• _Supplied material_
• • •
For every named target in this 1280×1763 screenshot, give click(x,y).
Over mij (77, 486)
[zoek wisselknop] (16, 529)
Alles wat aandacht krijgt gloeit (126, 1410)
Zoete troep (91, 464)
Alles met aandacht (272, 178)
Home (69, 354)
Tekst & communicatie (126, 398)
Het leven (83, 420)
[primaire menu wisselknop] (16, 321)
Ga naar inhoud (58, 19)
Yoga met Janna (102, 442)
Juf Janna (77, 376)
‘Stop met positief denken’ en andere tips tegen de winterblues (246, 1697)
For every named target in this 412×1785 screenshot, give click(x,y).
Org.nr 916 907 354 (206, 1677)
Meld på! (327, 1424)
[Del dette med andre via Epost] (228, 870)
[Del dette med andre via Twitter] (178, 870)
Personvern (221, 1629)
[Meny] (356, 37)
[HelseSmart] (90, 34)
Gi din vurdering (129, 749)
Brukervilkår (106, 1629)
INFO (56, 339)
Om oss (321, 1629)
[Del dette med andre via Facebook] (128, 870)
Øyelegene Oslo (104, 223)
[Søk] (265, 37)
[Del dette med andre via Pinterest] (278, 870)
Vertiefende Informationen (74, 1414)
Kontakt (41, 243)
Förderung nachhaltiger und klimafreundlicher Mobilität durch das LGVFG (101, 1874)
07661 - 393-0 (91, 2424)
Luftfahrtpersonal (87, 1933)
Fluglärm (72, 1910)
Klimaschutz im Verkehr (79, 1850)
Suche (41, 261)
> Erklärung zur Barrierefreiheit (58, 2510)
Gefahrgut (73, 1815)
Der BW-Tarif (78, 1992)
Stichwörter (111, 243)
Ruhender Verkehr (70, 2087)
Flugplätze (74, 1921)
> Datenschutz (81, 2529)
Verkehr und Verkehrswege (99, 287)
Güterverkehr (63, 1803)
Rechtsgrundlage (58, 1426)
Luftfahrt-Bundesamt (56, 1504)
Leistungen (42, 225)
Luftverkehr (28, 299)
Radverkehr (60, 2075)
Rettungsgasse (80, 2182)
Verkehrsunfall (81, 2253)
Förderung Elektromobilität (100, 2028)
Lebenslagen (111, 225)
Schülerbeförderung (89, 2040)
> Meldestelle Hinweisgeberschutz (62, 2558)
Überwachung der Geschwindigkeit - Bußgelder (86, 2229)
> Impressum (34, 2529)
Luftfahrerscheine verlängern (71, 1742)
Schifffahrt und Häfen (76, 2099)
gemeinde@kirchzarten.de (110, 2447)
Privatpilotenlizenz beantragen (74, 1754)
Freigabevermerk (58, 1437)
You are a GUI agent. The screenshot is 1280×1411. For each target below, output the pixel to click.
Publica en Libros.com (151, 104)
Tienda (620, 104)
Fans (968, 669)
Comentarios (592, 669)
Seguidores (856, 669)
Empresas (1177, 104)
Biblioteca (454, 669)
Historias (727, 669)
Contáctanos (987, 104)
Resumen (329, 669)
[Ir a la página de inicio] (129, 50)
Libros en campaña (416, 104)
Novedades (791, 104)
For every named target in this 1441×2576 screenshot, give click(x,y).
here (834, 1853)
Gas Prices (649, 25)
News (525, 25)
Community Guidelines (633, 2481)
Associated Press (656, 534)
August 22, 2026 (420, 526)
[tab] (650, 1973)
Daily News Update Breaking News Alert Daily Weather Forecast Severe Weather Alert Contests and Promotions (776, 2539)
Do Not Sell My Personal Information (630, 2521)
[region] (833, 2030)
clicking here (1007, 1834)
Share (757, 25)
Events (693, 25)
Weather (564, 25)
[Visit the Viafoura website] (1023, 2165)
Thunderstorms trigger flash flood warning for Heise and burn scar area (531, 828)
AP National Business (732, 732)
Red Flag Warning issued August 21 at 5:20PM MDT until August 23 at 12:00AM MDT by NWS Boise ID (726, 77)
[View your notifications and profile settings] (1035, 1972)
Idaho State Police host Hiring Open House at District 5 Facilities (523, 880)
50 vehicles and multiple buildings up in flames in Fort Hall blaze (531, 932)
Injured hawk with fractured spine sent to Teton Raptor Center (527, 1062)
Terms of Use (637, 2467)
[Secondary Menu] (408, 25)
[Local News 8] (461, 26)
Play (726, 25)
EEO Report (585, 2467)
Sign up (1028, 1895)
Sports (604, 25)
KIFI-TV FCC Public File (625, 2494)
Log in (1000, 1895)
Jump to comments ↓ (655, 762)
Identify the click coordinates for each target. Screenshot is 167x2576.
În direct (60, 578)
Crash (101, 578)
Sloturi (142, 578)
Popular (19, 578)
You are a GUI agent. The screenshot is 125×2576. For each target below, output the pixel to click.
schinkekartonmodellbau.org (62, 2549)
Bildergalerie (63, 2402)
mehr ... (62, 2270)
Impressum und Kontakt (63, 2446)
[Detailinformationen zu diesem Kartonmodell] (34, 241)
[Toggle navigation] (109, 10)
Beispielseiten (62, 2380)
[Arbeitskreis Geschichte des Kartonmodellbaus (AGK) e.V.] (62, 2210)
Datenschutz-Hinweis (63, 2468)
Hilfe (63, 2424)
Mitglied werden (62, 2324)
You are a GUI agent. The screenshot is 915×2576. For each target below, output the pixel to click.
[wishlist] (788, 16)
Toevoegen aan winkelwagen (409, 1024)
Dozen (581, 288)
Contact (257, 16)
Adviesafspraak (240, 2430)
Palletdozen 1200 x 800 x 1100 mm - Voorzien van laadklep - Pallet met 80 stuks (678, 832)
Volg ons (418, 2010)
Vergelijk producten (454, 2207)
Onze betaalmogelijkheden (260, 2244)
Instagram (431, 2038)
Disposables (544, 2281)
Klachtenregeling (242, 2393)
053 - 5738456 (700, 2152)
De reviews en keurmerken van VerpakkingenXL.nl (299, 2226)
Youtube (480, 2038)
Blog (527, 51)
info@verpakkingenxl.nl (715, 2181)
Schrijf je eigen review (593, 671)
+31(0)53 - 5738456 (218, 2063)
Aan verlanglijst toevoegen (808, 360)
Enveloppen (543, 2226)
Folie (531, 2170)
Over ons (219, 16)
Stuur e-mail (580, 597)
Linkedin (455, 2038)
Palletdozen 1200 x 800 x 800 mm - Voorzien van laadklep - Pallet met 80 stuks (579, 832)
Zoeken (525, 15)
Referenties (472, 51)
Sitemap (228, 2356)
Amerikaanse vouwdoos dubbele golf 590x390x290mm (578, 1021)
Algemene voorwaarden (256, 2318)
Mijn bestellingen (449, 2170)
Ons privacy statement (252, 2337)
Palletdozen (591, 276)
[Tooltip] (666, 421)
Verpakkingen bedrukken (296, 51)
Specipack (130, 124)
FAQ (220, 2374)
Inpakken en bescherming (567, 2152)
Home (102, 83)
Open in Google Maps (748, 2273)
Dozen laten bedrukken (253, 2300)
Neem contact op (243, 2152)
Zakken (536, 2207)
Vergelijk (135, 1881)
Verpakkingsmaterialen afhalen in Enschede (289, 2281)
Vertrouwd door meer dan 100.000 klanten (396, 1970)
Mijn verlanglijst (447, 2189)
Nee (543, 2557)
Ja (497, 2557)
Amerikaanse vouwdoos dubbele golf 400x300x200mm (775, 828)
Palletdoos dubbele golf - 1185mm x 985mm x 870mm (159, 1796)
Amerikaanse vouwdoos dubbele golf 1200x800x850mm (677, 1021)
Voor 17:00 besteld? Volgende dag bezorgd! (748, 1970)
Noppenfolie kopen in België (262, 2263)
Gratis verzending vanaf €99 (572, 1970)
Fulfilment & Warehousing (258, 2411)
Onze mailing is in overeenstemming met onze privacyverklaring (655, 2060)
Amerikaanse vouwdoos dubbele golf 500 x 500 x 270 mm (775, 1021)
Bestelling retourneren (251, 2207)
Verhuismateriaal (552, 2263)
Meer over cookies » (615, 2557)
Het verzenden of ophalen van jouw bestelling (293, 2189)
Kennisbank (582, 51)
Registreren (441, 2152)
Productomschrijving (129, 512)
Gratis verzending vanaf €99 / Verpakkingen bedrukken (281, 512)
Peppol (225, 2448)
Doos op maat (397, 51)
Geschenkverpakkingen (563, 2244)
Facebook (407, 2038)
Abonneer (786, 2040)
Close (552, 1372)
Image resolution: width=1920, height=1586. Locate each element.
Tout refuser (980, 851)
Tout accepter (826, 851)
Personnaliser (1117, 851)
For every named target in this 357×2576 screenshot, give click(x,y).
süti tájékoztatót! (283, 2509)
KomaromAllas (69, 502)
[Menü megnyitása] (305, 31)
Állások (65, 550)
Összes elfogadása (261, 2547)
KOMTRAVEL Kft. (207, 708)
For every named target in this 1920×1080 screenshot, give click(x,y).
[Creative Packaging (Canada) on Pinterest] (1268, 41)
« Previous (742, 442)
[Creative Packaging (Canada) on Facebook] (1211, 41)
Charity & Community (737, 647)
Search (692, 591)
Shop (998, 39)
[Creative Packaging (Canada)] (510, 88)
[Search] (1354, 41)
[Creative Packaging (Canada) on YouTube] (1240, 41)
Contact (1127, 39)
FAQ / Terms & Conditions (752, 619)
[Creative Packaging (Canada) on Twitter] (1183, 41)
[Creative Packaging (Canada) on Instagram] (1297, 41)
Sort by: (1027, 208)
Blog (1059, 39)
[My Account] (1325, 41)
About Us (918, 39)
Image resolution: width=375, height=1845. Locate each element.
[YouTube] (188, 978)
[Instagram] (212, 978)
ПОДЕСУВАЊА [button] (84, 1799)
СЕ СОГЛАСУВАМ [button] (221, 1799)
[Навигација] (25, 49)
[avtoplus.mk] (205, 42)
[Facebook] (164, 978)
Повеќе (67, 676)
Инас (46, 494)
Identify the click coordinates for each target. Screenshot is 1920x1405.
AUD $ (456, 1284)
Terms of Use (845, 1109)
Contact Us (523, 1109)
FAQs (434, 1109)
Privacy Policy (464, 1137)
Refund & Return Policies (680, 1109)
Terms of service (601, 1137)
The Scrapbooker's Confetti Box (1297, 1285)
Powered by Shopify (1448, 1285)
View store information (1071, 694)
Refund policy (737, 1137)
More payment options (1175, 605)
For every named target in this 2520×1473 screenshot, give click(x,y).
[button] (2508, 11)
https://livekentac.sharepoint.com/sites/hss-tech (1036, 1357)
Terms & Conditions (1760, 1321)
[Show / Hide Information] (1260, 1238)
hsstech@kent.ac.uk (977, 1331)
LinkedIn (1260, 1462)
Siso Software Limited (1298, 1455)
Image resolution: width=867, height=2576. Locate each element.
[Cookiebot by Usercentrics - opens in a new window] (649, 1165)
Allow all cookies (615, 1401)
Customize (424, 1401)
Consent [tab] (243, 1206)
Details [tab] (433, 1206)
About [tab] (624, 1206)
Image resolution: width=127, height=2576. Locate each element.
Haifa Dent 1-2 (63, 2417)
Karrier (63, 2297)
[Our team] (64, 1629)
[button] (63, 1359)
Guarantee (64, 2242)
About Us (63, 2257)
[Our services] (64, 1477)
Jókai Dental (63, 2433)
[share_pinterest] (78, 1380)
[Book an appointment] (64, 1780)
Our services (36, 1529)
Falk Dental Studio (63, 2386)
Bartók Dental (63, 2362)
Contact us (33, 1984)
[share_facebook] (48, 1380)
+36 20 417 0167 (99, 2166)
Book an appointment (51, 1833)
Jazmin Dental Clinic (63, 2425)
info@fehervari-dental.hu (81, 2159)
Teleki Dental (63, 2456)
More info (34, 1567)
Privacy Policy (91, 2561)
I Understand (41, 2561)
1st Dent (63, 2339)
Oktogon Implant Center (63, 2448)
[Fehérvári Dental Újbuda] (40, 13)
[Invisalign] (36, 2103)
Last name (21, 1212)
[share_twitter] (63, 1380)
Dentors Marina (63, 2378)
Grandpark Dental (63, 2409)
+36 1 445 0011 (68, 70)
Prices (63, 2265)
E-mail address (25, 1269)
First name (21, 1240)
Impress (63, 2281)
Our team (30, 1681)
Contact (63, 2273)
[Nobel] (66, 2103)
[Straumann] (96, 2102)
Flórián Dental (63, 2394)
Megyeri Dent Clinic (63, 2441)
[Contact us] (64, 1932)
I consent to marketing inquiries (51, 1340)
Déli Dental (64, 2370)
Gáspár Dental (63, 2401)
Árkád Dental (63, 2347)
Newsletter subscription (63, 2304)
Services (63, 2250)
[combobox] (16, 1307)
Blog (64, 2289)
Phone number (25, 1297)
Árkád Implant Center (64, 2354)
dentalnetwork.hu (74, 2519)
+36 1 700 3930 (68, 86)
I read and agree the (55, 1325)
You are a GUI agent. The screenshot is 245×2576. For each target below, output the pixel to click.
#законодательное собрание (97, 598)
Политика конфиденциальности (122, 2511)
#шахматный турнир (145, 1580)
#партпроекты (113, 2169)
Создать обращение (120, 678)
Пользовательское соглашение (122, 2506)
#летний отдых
• • •
Given the records above, restate word for word only the lines starting at the one with "[Toggle navigation] (109, 10)" and ending at the one with "You are a GUI agent. The screenshot is 915×2576.".

[Toggle navigation] (109, 10)
Beispielseiten (62, 2380)
[Arbeitskreis Geschichte des Kartonmodellbaus (AGK) e.V.] (62, 2210)
Datenschutz-Hinweis (63, 2468)
Hilfe (63, 2424)
Mitglied werden (62, 2324)
You are a GUI agent. The screenshot is 915×2576. For each target below, output the pixel to click.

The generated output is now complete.